EXERCISE OBJECTIVE: For every record beneath this instruction, give an exact repetition, omitting images.

[PROVIDED RECORDS — start]

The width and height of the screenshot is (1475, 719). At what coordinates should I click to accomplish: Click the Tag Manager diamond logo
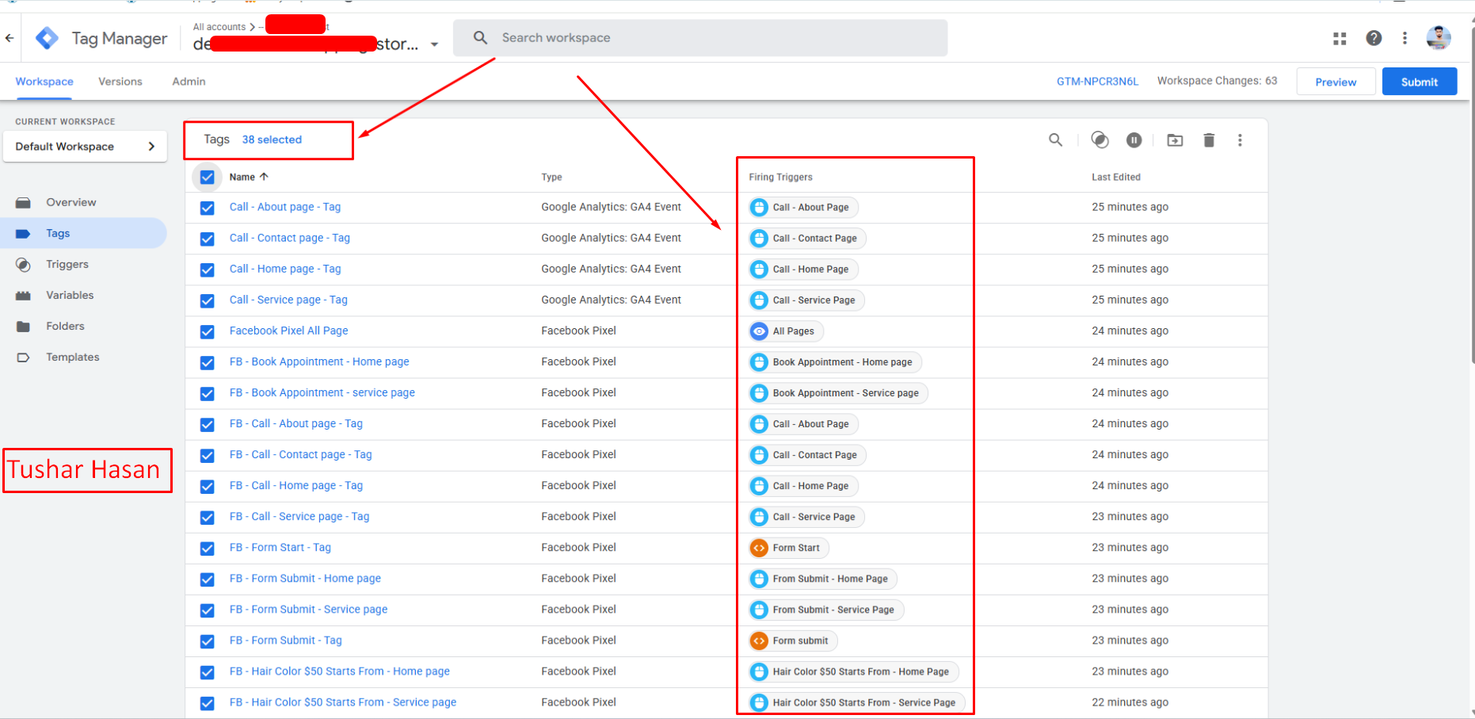(x=47, y=37)
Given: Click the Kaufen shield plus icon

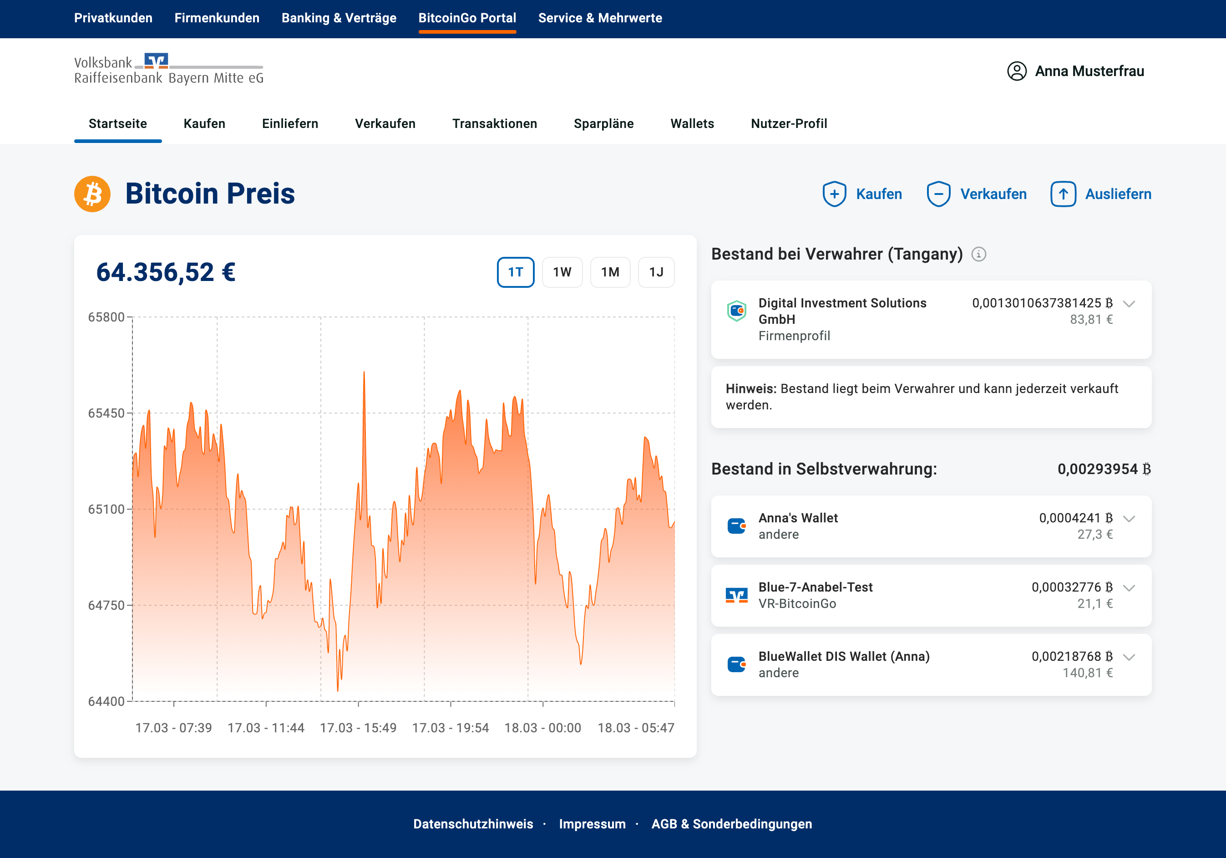Looking at the screenshot, I should click(834, 194).
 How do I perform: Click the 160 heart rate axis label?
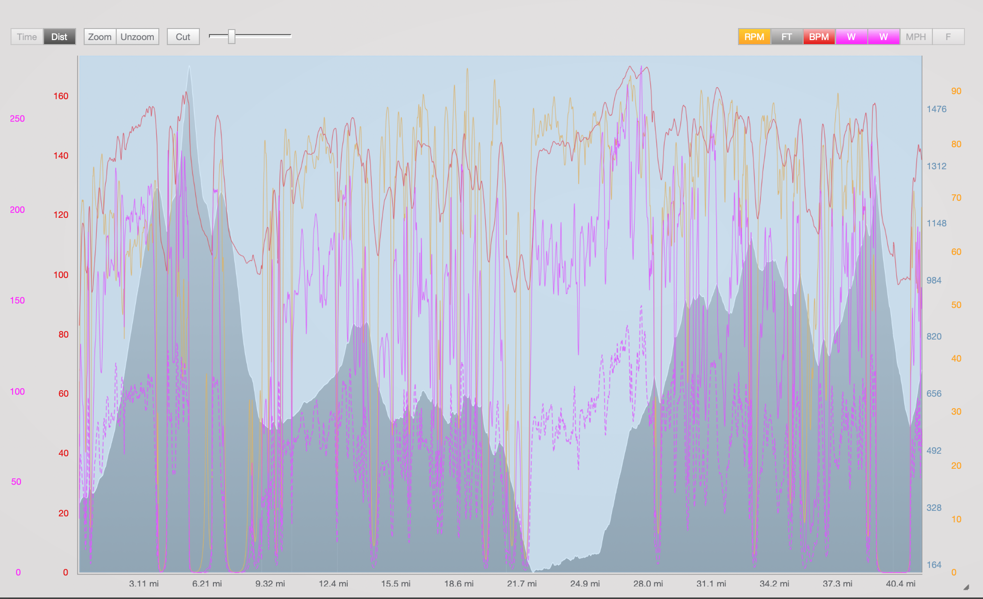pos(61,96)
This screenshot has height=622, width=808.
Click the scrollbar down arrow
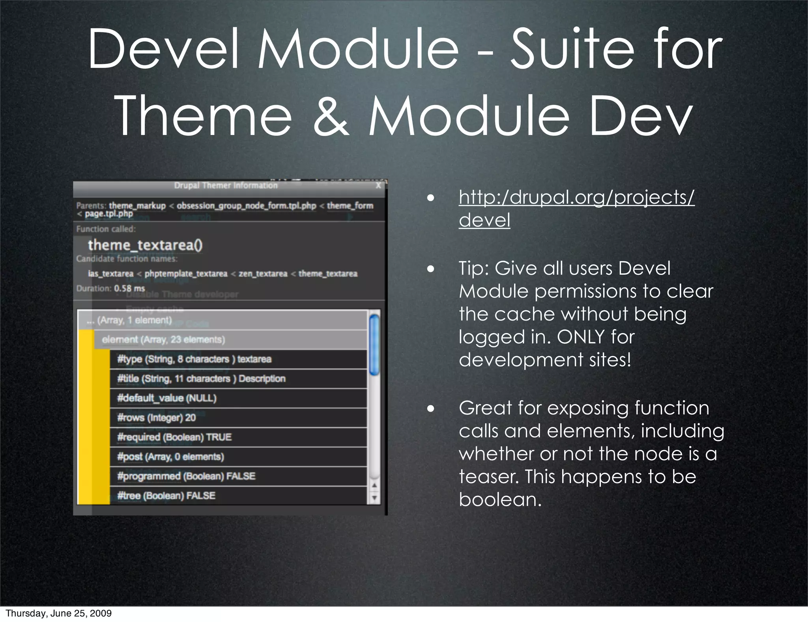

[PROVIDED RECORDS — finish]

RESPONSE TO THIS EXERCISE:
The width and height of the screenshot is (1475, 719). At what coordinates should I click to accomplish: Click the Tag Manager diamond logo
(x=47, y=37)
Given: Click the Kaufen shield plus icon

Looking at the screenshot, I should click(834, 194).
 How do I perform: Click the 160 heart rate axis label?
pos(61,96)
This screenshot has height=622, width=808.
Click the scrollbar down arrow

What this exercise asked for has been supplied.